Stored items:
____________________

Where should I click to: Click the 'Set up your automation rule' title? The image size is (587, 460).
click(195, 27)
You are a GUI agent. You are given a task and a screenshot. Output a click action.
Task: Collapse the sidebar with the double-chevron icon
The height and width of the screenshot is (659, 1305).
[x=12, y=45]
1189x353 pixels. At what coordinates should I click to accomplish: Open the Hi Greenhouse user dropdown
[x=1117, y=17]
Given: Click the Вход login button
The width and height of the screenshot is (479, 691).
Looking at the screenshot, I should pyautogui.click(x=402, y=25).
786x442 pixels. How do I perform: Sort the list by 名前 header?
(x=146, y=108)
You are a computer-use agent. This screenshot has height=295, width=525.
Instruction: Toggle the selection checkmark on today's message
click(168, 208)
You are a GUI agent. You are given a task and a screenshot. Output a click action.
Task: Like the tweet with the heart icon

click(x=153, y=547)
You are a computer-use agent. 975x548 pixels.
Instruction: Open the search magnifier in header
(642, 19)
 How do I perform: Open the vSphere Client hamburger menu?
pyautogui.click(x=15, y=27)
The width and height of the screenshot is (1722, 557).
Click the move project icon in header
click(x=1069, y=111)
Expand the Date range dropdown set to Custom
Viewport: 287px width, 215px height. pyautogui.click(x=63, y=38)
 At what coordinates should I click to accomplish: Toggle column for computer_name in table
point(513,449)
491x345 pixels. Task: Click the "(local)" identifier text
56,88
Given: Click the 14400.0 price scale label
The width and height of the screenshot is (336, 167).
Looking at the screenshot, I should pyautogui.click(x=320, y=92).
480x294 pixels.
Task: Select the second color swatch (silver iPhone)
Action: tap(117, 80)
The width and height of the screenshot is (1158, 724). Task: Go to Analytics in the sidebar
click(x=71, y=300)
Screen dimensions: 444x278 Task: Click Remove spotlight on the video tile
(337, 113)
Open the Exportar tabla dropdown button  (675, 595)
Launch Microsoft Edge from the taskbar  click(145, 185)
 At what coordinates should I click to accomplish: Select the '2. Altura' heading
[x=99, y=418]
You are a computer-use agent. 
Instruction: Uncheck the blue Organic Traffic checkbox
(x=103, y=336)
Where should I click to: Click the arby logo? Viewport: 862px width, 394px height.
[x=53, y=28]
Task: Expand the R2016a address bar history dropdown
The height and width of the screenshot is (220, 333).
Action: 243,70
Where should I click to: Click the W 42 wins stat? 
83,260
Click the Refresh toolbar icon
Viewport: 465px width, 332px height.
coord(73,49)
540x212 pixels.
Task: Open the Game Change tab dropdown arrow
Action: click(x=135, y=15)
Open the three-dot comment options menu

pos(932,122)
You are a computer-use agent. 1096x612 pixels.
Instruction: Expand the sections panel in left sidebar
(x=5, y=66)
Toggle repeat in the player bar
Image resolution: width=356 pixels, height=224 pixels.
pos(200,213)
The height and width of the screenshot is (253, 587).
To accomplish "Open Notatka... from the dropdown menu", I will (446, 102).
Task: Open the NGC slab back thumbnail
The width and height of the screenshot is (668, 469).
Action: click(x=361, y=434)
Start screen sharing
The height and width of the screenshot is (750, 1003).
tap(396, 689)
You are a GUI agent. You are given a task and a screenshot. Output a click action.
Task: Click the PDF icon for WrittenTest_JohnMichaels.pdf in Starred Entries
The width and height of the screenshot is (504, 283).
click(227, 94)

____________________

YOUR GOAL.
Look above for the line that holds "You are a computer-use agent. 1096x612", then copy it and each line after it exactly, through the last line of the data.

TASK RESPONSE.
You are a computer-use agent. 1096x612 pixels.
Instruction: Expand the sections panel in left sidebar
(x=5, y=66)
Toggle repeat in the player bar
Image resolution: width=356 pixels, height=224 pixels.
pos(200,213)
The height and width of the screenshot is (253, 587).
To accomplish "Open Notatka... from the dropdown menu", I will (446, 102).
Task: Open the NGC slab back thumbnail
The width and height of the screenshot is (668, 469).
Action: click(x=361, y=434)
Start screen sharing
The height and width of the screenshot is (750, 1003).
tap(396, 689)
You are a GUI agent. You are given a task and a screenshot. Output a click action.
Task: Click the PDF icon for WrittenTest_JohnMichaels.pdf in Starred Entries
The width and height of the screenshot is (504, 283).
click(227, 94)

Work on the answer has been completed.